▸ **WHAT THE EXERCISE ASKS**: Change every "computer-use agent" in these lines to "GUI agent" and leave everything else as it is. Leave out the pictures.

▸ **MATERIAL FOR THIS EXERCISE**:

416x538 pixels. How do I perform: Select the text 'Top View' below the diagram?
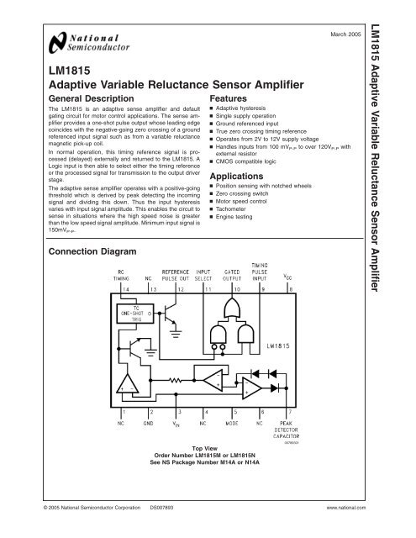point(207,449)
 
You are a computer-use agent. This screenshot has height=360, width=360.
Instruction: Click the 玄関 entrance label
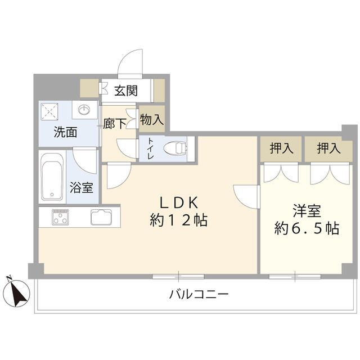coord(126,90)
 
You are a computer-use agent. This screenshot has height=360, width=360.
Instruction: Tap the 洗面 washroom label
coord(66,133)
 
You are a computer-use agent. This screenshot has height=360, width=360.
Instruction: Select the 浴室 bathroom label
coord(81,188)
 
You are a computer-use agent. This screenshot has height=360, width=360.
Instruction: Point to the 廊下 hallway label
coord(116,124)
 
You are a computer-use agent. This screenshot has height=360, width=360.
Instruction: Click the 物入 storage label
coord(151,120)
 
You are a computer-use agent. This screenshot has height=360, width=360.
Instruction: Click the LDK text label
coord(179,201)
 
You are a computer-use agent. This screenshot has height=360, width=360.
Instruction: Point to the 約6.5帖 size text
coord(306,229)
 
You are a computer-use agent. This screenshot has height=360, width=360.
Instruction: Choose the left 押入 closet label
coord(281,148)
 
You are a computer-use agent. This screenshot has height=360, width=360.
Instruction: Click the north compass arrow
coord(17,291)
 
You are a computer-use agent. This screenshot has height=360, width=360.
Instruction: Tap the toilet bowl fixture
coord(174,149)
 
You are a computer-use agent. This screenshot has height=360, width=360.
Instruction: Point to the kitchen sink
coord(102,217)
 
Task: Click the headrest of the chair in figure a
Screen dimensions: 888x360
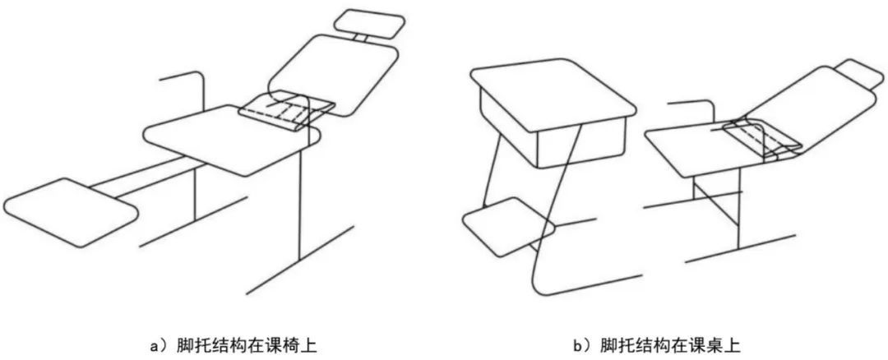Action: [x=369, y=23]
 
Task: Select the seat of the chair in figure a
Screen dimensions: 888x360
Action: [x=232, y=140]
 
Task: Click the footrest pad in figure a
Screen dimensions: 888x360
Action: [x=70, y=212]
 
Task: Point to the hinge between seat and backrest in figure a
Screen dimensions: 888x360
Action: [x=286, y=109]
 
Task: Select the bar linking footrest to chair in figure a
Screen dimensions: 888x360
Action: [x=145, y=175]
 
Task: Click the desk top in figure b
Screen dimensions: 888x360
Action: [x=553, y=94]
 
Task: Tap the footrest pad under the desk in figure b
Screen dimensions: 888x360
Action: [x=509, y=226]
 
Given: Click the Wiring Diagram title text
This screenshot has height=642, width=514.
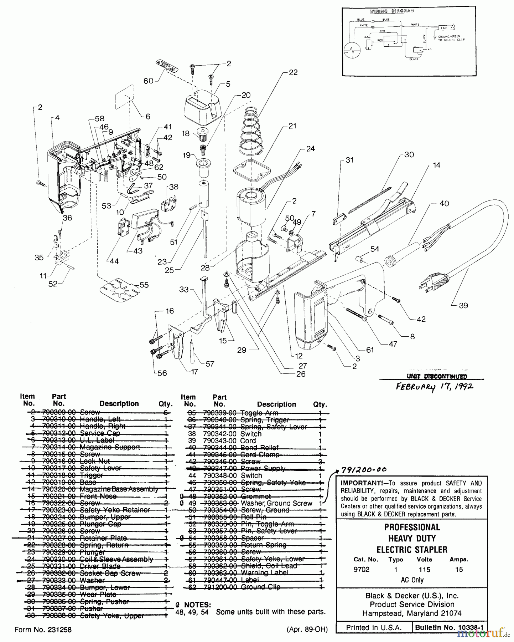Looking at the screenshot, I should pyautogui.click(x=391, y=11).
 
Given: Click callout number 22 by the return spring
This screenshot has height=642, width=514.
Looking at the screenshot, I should pyautogui.click(x=293, y=72).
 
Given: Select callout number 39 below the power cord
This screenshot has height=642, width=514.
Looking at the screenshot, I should pyautogui.click(x=463, y=305).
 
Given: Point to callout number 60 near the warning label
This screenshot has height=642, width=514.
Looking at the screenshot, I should pyautogui.click(x=148, y=81).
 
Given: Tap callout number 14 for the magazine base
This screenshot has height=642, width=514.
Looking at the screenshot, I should pyautogui.click(x=436, y=165).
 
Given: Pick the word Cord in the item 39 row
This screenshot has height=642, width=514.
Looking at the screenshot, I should pyautogui.click(x=248, y=441).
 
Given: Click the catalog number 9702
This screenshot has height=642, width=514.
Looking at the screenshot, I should pyautogui.click(x=361, y=570).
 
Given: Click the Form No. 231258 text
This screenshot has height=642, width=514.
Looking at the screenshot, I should pyautogui.click(x=43, y=630).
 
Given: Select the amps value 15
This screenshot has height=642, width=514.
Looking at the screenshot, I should pyautogui.click(x=459, y=570).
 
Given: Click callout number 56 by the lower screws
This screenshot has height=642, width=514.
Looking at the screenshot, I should pyautogui.click(x=162, y=373).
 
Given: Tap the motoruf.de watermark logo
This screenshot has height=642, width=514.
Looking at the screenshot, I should pyautogui.click(x=484, y=633).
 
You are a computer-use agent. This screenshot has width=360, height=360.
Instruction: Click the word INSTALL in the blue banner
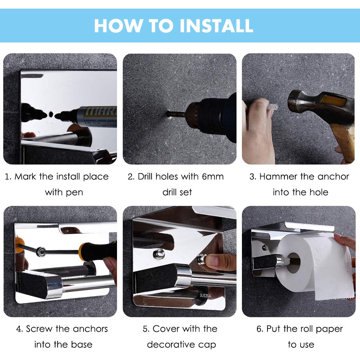pos(216,26)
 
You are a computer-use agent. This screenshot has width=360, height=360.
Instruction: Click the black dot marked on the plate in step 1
pos(51,114)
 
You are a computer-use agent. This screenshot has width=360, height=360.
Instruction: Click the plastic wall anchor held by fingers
pos(272,107)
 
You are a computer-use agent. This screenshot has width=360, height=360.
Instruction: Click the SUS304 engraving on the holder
pos(205,296)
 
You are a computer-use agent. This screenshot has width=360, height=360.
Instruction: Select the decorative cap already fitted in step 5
pos(159,254)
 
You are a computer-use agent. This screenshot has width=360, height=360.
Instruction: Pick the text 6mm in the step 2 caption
pos(213,176)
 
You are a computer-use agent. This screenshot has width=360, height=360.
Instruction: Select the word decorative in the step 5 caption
pos(171,345)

▸ **SOLUTION FOR THIS EXERCISE**:
416x538 pixels. How do I perform: Select the text 'Top View' below the diagram?
point(207,449)
 
You are a GUI agent. This screenshot has height=360, width=360.
Instruction: Click the 玄関 entrance label
coord(126,90)
 
You are a GUI agent. This screenshot has height=360, width=360.
Instruction: Tap the 洗面 washroom label
coord(66,133)
 
You are a GUI agent. This screenshot has height=360, width=360.
Instruction: Select the 浴室 bathroom label
coord(81,188)
 
You are a GUI agent. This screenshot has height=360, width=360.
Instruction: Point to the 廊下 hallway label
coord(116,124)
 
You are a GUI agent. This screenshot has height=360, width=360.
Instruction: Click the 物入 storage label
coord(151,120)
 
You are a GUI agent. This screenshot has height=360, width=360.
Instruction: Click the LDK text label
coord(179,201)
 
You are a GUI agent. This screenshot has height=360, width=360.
Instruction: Point to the 約6.5帖 size text
coord(306,229)
 
You are a GUI agent. This screenshot has height=360, width=360.
Instruction: Choose the left 押入 closet label
coord(281,148)
 
You are a GUI agent. This screenshot has height=360, width=360.
Instruction: Click the north compass arrow
coord(17,291)
 
You are a GUI agent. This screenshot has height=360, width=360.
Instruction: Tap the toilet bowl fixture
coord(174,149)
 
You are a GUI agent. This screenshot has height=360, width=360.
Instruction: Point to the kitchen sink
coord(102,217)
 
Task: Click the headrest of the chair in figure a
Screen dimensions: 888x360
Action: [x=369, y=23]
 
Task: Select the seat of the chair in figure a
Screen dimensions: 888x360
Action: [x=232, y=140]
 
Task: Click the footrest pad in figure a
Screen dimensions: 888x360
Action: [x=70, y=212]
 
Task: Point to the hinge between seat and backrest in figure a
Screen dimensions: 888x360
Action: [x=286, y=109]
 
Task: Select the bar linking footrest to chair in figure a
Screen dimensions: 888x360
Action: [x=145, y=175]
 
Task: Click the desk top in figure b
Screen dimensions: 888x360
Action: [x=553, y=94]
 
Task: Tap the footrest pad under the desk in figure b
Screen dimensions: 888x360
Action: [x=509, y=226]
 
Given: Click the Wiring Diagram title text
This screenshot has height=642, width=514.
Looking at the screenshot, I should pyautogui.click(x=391, y=11).
 
Given: Click callout number 22 by the return spring
This screenshot has height=642, width=514.
Looking at the screenshot, I should pyautogui.click(x=293, y=72).
 
Given: Select callout number 39 below the power cord
This screenshot has height=642, width=514.
Looking at the screenshot, I should pyautogui.click(x=463, y=305).
 
Given: Point to callout number 60 near the warning label
This screenshot has height=642, width=514.
Looking at the screenshot, I should pyautogui.click(x=148, y=81).
 
Given: Tap callout number 14 for the magazine base
This screenshot has height=642, width=514.
Looking at the screenshot, I should pyautogui.click(x=436, y=165).
 
Given: Pick the word Cord in the item 39 row
This screenshot has height=642, width=514.
Looking at the screenshot, I should pyautogui.click(x=248, y=441).
 
Given: Click the catalog number 9702
This screenshot has height=642, width=514.
Looking at the screenshot, I should pyautogui.click(x=361, y=570).
 
Given: Click the Form No. 231258 text
This screenshot has height=642, width=514.
Looking at the screenshot, I should pyautogui.click(x=43, y=630).
 
Given: Select the amps value 15
This screenshot has height=642, width=514.
Looking at the screenshot, I should pyautogui.click(x=459, y=570).
 
Given: Click callout number 56 by the lower screws
This screenshot has height=642, width=514.
Looking at the screenshot, I should pyautogui.click(x=162, y=373).
 
Given: Tap the motoruf.de watermark logo
This screenshot has height=642, width=514.
Looking at the screenshot, I should pyautogui.click(x=484, y=633).
 
You are a GUI agent. This screenshot has width=360, height=360.
Instruction: Click the word INSTALL in the blue banner
pos(216,26)
 
You are a GUI agent. This screenshot has width=360, height=360.
Instruction: Click the black dot marked on the plate in step 1
pos(51,114)
 
You are a GUI agent. This screenshot has width=360, height=360.
Instruction: Click the plastic wall anchor held by fingers
pos(272,107)
 
You are a GUI agent. This screenshot has width=360, height=360.
Instruction: Click the SUS304 engraving on the holder
pos(205,296)
 
You are a GUI agent. This screenshot has width=360, height=360.
Instruction: Select the decorative cap already fitted in step 5
pos(159,254)
 
You are a GUI agent. This screenshot has width=360, height=360.
Instruction: Pick the text 6mm in the step 2 caption
pos(213,176)
 
You are a GUI agent. This screenshot has width=360, height=360.
Instruction: Select the word decorative in the step 5 caption
pos(171,345)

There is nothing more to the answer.